##### Provided records
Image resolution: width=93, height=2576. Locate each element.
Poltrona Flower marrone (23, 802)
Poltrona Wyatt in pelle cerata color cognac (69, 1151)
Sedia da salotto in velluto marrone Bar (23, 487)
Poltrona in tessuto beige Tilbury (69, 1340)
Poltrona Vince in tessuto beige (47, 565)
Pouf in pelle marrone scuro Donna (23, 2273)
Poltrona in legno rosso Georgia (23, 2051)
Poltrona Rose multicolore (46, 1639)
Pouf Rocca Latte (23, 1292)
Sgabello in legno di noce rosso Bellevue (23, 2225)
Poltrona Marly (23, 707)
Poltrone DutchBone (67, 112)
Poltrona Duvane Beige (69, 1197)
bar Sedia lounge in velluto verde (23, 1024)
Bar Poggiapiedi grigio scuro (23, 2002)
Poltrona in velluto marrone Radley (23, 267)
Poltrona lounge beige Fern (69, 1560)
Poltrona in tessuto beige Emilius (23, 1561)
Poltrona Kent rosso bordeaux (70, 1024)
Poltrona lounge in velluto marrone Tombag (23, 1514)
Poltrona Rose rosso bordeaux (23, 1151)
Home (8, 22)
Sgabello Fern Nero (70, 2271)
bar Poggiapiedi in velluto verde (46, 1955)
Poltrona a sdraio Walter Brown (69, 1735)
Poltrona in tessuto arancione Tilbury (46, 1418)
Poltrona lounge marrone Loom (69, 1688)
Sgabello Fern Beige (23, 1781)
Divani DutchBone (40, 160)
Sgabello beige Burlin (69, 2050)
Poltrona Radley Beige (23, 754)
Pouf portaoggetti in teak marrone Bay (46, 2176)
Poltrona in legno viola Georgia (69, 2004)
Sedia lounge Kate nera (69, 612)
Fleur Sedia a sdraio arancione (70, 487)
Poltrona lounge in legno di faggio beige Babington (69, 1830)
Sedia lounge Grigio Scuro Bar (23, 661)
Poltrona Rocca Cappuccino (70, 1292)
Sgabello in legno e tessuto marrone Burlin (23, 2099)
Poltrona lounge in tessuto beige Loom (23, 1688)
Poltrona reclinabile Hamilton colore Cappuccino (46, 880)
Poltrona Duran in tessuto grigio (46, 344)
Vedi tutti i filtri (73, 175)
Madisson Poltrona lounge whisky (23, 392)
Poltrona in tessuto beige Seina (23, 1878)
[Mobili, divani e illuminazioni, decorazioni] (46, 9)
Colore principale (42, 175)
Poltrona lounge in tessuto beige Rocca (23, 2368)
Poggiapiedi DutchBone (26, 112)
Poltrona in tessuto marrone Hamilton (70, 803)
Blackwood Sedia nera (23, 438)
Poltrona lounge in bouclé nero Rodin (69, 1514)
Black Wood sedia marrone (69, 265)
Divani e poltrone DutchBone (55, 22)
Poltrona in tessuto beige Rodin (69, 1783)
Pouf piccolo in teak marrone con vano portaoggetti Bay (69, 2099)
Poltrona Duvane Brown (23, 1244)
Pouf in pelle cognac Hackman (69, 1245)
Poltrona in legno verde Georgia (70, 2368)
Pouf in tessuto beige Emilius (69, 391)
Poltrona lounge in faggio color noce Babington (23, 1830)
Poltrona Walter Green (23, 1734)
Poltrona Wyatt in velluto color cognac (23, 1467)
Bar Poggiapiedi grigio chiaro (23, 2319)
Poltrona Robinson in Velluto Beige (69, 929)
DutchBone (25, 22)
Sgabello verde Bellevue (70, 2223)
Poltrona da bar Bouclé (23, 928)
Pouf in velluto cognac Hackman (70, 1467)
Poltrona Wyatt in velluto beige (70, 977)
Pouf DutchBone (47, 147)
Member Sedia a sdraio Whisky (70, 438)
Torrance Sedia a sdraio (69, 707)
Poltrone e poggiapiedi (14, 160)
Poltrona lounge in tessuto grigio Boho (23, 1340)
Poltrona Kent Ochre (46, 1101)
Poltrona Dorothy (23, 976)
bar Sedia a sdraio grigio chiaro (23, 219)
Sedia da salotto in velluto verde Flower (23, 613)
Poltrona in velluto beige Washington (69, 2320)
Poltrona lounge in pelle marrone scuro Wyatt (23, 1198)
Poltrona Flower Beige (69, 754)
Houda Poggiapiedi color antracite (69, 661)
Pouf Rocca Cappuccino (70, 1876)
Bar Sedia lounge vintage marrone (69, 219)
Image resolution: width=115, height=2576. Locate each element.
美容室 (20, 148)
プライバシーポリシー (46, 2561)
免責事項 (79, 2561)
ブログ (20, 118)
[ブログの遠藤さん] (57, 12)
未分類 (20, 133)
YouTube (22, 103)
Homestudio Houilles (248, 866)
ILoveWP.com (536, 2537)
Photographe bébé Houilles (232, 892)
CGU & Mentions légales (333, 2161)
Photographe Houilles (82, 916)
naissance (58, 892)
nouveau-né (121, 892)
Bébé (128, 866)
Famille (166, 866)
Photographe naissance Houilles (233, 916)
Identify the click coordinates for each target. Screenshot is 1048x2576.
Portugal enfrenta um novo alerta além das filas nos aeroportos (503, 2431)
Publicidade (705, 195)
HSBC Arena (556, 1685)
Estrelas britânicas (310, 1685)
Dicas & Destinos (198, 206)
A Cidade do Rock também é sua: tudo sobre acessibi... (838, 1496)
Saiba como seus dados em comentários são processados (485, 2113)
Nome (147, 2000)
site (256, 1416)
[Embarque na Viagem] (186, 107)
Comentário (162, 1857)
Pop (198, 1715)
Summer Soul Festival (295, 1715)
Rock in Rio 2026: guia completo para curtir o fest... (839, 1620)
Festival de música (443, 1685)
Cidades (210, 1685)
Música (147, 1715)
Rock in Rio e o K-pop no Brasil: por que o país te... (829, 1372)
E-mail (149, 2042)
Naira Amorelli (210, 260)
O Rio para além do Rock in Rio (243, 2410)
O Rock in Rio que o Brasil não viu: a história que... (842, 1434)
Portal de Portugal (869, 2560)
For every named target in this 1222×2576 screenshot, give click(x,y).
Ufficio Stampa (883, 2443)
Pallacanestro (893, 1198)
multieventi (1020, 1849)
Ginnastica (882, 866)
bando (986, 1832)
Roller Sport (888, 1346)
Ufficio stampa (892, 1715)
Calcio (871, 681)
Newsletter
##########
▶ [Task to complete]:
Your task is to retype, exactly and only, the lines from the one with "Ufficio Stampa (883, 2443)" through the final line above.

▶ [Solution]:
Ufficio Stampa (883, 2443)
Pallacanestro (893, 1198)
multieventi (1020, 1849)
Ginnastica (882, 866)
bando (986, 1832)
Roller Sport (888, 1346)
Ufficio stampa (892, 1715)
Calcio (871, 681)
Newsletter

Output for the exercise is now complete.